--- INFORMATION Enclosed Below ---

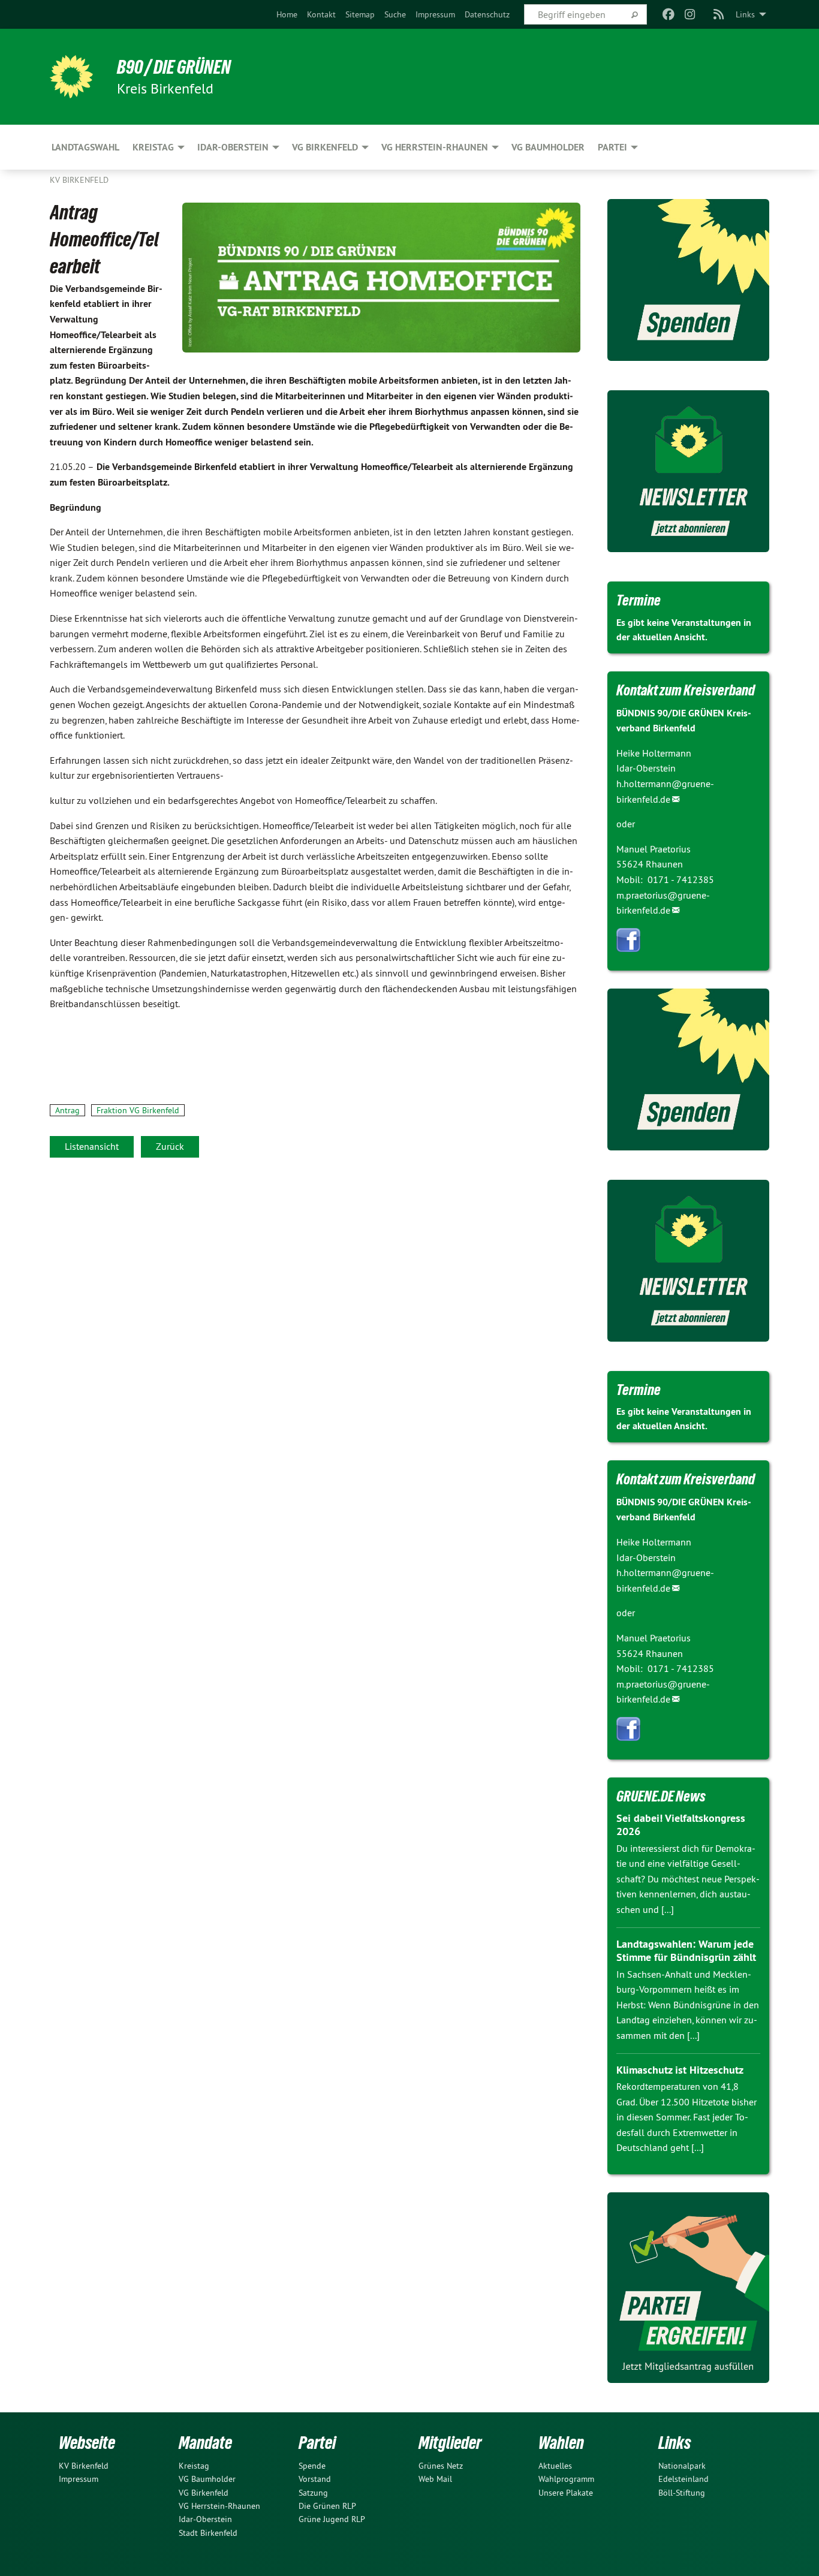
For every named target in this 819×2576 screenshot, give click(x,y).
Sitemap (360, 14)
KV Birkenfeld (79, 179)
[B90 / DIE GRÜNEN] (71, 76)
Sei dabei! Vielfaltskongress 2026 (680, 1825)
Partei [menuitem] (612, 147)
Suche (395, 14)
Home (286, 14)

--- End of Enclosed INFORMATION ---

| PROBLEM STATEMENT |
Please produce an exact copy of all the material, leaving out the pictures.

| EXERCISE RESPONSE |
For every named target in this 819×2576 screenshot, give click(x,y).
Sitemap (360, 14)
KV Birkenfeld (79, 179)
[B90 / DIE GRÜNEN] (71, 76)
Sei dabei! Vielfaltskongress 2026 (680, 1825)
Partei [menuitem] (612, 147)
Suche (395, 14)
Home (286, 14)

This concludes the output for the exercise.